La Masacre de Napalpí ocurrió con el objetivo de acabar con el proceso de ocupación del territorio de las poblaciones indígenas y el sometimiento a la explotación laboral. Fue creada por el Estado argentino bajo la dirección civil del Ministerio del Interior, en el marco  de la Reducción de Indios de Napalpí.

Por ello y luego de ocurrido el hecho, se construyó desde el Estado una historia oficial con la finalidad de negar y encubrir la matanza. La prensa oficialista repitió los dichos de los funcionarios del gobierno del territorio y oficiales policiales, y el oficialismo en el Congreso de la Nación no posibilitó la conformación de una Comisión Investigadora.
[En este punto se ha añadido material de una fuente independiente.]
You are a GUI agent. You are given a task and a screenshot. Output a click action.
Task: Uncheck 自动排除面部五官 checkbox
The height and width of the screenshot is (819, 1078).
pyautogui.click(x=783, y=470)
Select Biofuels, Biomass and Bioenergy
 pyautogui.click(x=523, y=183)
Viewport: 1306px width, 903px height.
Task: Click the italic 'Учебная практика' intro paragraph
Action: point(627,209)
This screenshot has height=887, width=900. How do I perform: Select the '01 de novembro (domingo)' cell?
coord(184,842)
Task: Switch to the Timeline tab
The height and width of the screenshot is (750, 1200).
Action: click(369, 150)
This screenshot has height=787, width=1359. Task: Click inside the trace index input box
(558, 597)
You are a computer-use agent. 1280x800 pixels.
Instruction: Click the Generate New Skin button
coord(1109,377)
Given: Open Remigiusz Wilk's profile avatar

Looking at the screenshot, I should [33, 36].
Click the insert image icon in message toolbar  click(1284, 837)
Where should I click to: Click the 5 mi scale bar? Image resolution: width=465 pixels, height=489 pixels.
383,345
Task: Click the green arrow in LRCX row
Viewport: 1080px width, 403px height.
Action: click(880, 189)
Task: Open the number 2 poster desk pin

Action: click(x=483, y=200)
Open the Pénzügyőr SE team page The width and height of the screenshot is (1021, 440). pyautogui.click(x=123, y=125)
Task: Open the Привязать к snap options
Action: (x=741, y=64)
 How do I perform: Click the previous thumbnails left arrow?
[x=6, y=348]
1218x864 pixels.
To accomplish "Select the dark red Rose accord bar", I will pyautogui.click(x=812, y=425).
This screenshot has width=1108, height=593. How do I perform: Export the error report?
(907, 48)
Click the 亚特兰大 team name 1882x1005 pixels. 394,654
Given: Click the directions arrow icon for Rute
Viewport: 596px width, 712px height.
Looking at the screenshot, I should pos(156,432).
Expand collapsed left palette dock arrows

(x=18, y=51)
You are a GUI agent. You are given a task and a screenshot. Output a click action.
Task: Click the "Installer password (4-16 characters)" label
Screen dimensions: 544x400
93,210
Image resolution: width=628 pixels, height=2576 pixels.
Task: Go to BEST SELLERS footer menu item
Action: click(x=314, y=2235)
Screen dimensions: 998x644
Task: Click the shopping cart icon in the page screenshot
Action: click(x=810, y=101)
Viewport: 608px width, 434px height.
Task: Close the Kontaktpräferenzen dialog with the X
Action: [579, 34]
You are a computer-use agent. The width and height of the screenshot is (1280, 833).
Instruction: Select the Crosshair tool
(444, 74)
La masacre padecida por los pueblos Moqoit y Qom provocó graves consecuencias en los sobrevivientes y en sus descendientes, perdieron su lengua, su cultura y sufrieron el desarraigo. Por lo que además de lo ya dicho, en la sentencia se tomaron otras medidas tendientes a reparar el daño causado, entre ellas la declaración de la lenguas de los Pueblos Preexistentes Qom, Wichi y Moqoit como oficiales del Chaco; los diseños curriculares de Educación Intercultural Bilingüe para los tres niveles de la enseñanza obligatoria y la construcción del Sitio Histórico Memorial Napalpí.

En el mismo sentido, se ordenó que se establezca un plan de trabajo para continuar con las excavaciones, búsqueda y exhumaciones de fosas comunes de las víctimas; la restitución a la Comunidad los restos óseos encontrados; entre otras medidas.

Una sentencia que sin lugar a dudas nos permite como país avanzar en la construcción de nuestra historia y velar por el reconocimiento de los derechos humanos de todos los que habitamos el suelo argentino.